Mr Curran, who will turn 50 this year, was elected to South Dublin County Council in 1999 and the Dáil in 2002. He is the only Fianna Fáil TD in the Dublin Mid-West constituency. A former company director who ran his own business for almost 20 years, he was educated at Moyle Park College in Clondalkin and earned a degree in commerce from University College Dublin and is married with children. He has described himself as a keen sports enthusiast and an active member of the GAA. Mr Curran served as deputy Government Whip. Until yesterday, he had the title: Minister of State for the National Drugs Strategy, Community Affairs and Integration at the Departments of Community, Rural, and Gaeltacht Affairs, Justice Equality and Law Reform and Education and Science.

MARY WHITE: Minister of State for Equality, Human Rights and Integration

The deputy leader of the Green Party, who is an organic grower and a keen hill walker, was first elected to the Dáil in the five-seat Carlow Kilkenny constituency in 2007, after two unsuccessful earlier attempts.

She lives in Borris, Co Carlow, and topped the poll in the area in her first local election campaign in 1999 when she was elected to Carlow County Council. At that stage she was a prominent member of the Green Party and was appointed as deputy leader in October, 2001. She narrowly failed to be elected to the Seanad the following year.

On her website she lists among her successes getting a new library for Borris, new water sewage treatment plants for Freshford, Johnstown and Goresbridge, the George Bernard Shaw summer school being planned for Carlow in 2010, the highlighting of planning concerns in the constituency and putting green energy on to the agenda in Carlow/Kilkenny.

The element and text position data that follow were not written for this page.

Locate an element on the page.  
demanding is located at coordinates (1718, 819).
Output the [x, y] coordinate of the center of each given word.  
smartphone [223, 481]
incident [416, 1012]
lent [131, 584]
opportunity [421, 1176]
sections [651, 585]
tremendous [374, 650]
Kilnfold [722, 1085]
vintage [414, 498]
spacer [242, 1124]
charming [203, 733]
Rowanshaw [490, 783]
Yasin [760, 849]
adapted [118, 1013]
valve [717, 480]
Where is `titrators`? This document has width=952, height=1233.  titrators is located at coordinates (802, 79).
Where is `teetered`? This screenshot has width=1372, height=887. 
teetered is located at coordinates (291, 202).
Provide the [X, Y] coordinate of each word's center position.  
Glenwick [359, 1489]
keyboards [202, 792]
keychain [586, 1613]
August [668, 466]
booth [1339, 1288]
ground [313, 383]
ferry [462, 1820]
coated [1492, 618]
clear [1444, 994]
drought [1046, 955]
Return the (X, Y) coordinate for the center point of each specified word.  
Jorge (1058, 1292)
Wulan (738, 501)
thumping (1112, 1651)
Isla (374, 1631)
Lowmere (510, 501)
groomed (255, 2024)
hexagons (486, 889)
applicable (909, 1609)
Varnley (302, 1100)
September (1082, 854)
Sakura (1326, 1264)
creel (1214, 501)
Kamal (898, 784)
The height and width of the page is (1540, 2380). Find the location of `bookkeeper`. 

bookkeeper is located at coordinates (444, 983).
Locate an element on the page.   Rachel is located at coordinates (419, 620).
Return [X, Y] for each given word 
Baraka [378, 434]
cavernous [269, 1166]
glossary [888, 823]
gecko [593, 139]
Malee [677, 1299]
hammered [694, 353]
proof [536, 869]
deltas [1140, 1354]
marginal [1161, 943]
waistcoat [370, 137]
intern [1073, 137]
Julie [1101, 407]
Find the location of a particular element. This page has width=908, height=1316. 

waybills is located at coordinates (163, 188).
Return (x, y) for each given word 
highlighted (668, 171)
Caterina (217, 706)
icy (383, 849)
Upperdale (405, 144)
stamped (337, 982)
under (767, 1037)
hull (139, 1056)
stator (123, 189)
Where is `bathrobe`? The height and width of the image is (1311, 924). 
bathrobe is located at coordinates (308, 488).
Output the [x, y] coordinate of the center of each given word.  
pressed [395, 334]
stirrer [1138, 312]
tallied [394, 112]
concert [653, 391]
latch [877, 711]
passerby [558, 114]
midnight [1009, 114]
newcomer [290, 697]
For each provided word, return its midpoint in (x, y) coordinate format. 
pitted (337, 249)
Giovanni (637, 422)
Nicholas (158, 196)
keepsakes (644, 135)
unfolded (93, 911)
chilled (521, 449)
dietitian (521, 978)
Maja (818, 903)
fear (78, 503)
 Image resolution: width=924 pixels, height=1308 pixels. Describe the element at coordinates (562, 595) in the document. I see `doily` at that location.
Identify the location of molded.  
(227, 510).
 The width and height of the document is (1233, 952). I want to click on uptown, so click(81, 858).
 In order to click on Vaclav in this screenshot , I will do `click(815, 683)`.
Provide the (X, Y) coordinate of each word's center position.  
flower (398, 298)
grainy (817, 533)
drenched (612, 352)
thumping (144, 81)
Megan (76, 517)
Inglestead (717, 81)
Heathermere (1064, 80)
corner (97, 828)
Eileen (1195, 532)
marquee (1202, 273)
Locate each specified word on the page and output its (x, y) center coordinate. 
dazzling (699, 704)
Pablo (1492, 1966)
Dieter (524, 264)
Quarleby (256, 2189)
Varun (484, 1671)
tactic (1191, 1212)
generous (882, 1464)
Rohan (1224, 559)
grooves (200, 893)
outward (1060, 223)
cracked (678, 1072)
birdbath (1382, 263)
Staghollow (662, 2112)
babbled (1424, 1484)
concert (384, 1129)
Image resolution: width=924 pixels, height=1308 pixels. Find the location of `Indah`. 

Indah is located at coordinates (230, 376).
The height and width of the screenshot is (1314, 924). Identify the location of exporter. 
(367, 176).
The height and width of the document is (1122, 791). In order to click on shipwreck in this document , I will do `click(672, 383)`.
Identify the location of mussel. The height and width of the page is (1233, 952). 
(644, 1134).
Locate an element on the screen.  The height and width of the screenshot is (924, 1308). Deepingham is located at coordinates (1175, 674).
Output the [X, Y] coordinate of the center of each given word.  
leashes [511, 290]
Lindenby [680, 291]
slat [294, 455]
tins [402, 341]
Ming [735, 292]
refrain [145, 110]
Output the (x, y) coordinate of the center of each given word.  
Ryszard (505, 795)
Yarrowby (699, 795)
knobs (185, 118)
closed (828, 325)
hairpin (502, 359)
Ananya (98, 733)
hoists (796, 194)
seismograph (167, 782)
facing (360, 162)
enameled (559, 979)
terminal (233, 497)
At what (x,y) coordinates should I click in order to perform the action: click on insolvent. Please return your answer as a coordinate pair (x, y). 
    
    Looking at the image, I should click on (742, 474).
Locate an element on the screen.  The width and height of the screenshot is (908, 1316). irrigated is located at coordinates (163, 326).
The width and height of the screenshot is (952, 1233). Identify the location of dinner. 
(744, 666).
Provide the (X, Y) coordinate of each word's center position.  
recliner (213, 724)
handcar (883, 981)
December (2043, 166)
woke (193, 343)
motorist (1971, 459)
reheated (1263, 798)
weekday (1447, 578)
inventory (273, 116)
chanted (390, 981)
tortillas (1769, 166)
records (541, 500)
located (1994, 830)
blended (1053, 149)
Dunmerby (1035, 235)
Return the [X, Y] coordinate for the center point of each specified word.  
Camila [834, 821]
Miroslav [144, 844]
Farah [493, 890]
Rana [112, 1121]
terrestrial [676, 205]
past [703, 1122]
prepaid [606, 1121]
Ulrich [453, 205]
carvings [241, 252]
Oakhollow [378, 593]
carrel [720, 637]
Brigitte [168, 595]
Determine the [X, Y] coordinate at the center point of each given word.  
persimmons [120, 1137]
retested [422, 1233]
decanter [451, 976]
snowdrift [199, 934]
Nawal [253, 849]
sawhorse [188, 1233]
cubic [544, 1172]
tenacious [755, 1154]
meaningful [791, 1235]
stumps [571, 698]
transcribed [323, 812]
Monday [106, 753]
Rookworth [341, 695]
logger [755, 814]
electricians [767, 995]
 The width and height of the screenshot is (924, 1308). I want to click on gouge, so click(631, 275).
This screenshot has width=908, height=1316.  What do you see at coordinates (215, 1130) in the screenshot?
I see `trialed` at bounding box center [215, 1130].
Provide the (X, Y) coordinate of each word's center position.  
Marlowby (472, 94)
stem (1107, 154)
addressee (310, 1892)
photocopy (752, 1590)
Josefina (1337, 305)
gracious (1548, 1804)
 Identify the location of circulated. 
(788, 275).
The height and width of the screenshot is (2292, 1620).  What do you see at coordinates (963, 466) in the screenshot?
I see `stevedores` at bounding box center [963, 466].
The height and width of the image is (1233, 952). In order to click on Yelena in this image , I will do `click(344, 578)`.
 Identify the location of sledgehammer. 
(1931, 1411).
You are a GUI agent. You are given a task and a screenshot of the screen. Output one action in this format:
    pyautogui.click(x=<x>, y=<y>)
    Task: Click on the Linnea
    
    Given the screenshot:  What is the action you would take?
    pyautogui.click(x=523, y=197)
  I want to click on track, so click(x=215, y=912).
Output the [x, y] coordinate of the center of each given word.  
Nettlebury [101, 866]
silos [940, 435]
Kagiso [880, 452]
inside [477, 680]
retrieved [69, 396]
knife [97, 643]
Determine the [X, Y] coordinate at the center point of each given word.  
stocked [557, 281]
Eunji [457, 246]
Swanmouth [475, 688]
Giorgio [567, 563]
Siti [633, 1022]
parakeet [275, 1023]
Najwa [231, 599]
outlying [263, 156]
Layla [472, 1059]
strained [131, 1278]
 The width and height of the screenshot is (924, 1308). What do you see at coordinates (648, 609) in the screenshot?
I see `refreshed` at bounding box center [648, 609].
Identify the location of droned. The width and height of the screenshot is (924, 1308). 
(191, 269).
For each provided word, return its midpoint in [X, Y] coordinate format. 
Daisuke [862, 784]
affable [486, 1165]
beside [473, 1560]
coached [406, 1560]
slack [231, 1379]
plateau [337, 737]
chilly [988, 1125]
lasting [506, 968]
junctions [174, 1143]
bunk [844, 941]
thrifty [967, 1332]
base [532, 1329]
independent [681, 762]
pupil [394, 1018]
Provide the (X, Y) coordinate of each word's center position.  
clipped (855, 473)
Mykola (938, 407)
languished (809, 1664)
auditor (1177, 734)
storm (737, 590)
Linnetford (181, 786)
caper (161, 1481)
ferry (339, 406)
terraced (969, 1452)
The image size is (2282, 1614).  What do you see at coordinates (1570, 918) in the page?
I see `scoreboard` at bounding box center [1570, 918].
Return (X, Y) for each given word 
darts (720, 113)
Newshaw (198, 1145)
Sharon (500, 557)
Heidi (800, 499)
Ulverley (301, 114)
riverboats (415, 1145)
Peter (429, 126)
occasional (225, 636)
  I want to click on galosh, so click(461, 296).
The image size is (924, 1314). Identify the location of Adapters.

A native of Wicklow, she has lived in Borris for over 20 years. She was educated at the Ursuline Convent in Waterford and Trinity College Dublin. She was awarded a "pink" for sporting excellence. She wrote a guide to the Blackstairs Mountains with Joss Lynam and an account of an anti-mining campaign called Environment, Mining and Politics.She is married to Robert White; the couple have a daughter.

When former Green senator Déirdre de Búrca resigned from the Oireachtas, Ms White wrote a letter to party members saying the former senator had levelled “scathing, unfair and totally groundless criticisms” against leader John Gormley.

SEÁN CONNICK: Minister of State for Fisheries and Forestry

Seán Connick, elected to the Dáil for the first time in 2007, said he was surprised to be elevated from the Fianna Fáil backbenches to a Minister of State’s position in the Department of Agriculture yesterday.

Mr Connick said he was delighted for people in his home town of New Ross and across Co Wexford and the southeast. It was a “great recognition of the area”, he added.

“Obviously with the two Green Ministers I would have felt that there was little opportunity for the Fianna Fáil backbenchers so it was a great honour.”

Mr Connick uses a wheelchair as a result of a road traffic accident in 1977.

His father, the late John Connick, was a well-known figure in the motor industry.

Mr Connick’s proposal for a car scrappage scheme was included in the last budget.

A popular figure in Leinster House, where he is often seen with his wife, Lourde, Mr Connick is one of two Fianna Fáil TDs in the Wexford constituency.

He was elected to Wexford County Council in 2004 and New Ross Town Council in 1999.

“We’ve a big task. We’ve lots of difficulties down there but I’m looking forward to the challenge,” he said yesterday.

“I live in New Ross which is right on the border of Kilkenny, Waterford and Carlow, so ideally strategically placed. I would have a foot in all of the camps. So I’m looking forward to working with the people in the region.”